Humans have stereo vision. With two eyes, two perspectives, and some hefty brain processing power, we can perceive distance by sight, a nifty trick if you need to hunt your food or hope to avoid spilling coffee on your keyboard.
But giving machines the same advantage has remained surprisingly elusive. Earlier this month, a Bay Area startup called StereoLabs introduced the first affordable high definition stereo camera. When coupled with a drone, autonomous car, or some other robot, the device can effectively give machines something like human vision, allowing for deft indoor/outdoor navigation at a price that's thousands or even tens of thousands of dollars less than the next cheapest technology. To create the ZED, the engineers had to figure out a novel solution to a problem that's made all other stereo cameras finicky, fragile, and mechanically overly-complex. The device costs less than 500 dollars and is certain to be a game changer for hardware developers.
Today's robots that navigate their environments autonomously rely on lasers, radar, infrared, or some combination of these technologies to gauge distance, recognize objects, and avoid collisions. The problem is that refined versions of those sensing technologies are very expensive. Google uses laser-based LIDAR on its self-driving car to sense objects. Its system can accurately pick up a pedestrian crossing the street 100 meters away, which is a real feat, but it also reportedly costs 60,000 dollars. And that's just one of the sensing technologies Google employs on its cars.
Some drones use infrared, a thermal sensing technology that's used in night vision, to perform collision avoidance. But there's a problem: IR sensors don't work well in daylight, which is a pretty significant limitation when you're talking about drones. Robots that do use electronic vision to sense their environment typically only have one functional eye in any given scenario, meaning depth and distance can't be achieved by visual input alone.
At first glance, it seems like a high definition stereo camera shouldn't be much more complex than a regular camera. Strap two of them together, do a little coding, and voila! The problem is one of alignment. "The most difficult part is making sure both cameras' sensors and optics are perfectly aligned," StereoLabs CEO Cecile Schmollgruber tells me. "This is practically impossible, even with hours of trying." Of course digital stereo cameras do exist, but to date they all share a common Achilles' heel. They must be calibrated constantly in order to maintain alignment, and they have sophisticated and ridiculously robust mechanical underpinnings to help users perform that task. If anything does get even slightly out of whack in the optics, including subtle variations in the lenses themselves, which are common, the resulting 3D images won't be representative of the environment they purport to capture, and the camera becomes useless.

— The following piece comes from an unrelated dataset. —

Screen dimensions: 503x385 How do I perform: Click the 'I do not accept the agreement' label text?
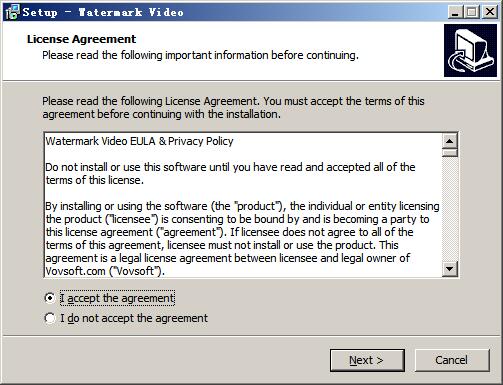click(x=134, y=318)
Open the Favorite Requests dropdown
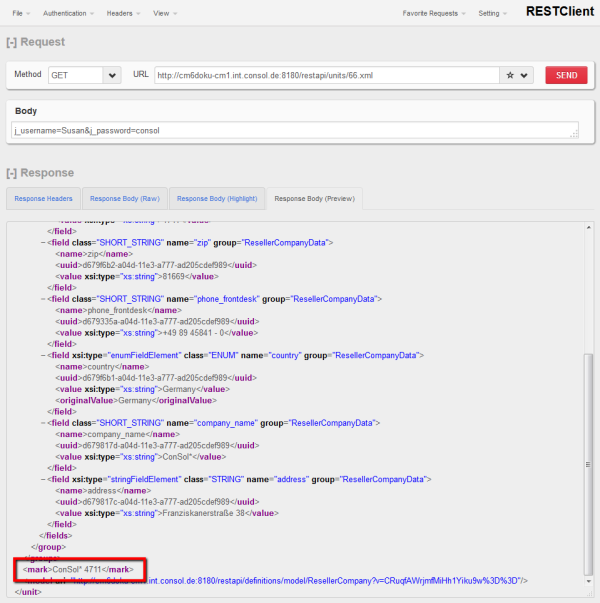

StereoLabs began looking at the problem in 2008. The company got its start in the movie industry. "Production companies used to come to us," says Schmollgruber, "and they'd say, 'we're shooting in 3D, I have two huge cameras that aren't aligned, do you have a solution?' They would have to manually change position of their cameras and try to visually see the alignment errors. It took so much time, which is why so few movies are done in native 3D, as opposed to conversion."
StereoLabs' elegant solution seems destined for tech startup lore. Instead of investing in better hardware, which is expensive and failure-prone, they built software to recognize and accommodate for subtle calibration variations. Schmollgruber says it wouldn't have been possible just a few years earlier. "Computer vision has evolved so much, and all the power of graphics cards and GPUs has exploded," she says, "so the convergence of these things made it possible today." StereoLabs was the first to pounce on this new reality, and in one step the company slashed the entry price for stereo video five-fold.
The earliest consumer use of the ZED will likely be in drones. Collision avoidance is an obvious utilization, but as developers get deeper into the capabilities of the system, exciting new uses will surface. The company is working with developers of self-driving cars, but confidentiality agreements prevent it from divulging which projects it's involved with or what role the stereo vision technology will play. For now, the ZED is available off-the-shelf for anyone who has the technical know-how to create applications that utilize stereo vision. The camera plugs into a Jetson TK1 Board, a cheap computer, and can give users a 3D model in real time. This September, StereoLabs plans to release ready-to-go 3D scanning applications.
Expect to hear more about 3D vision in months to come. Machines just got one step closer to being able to interact with the world the way humans do.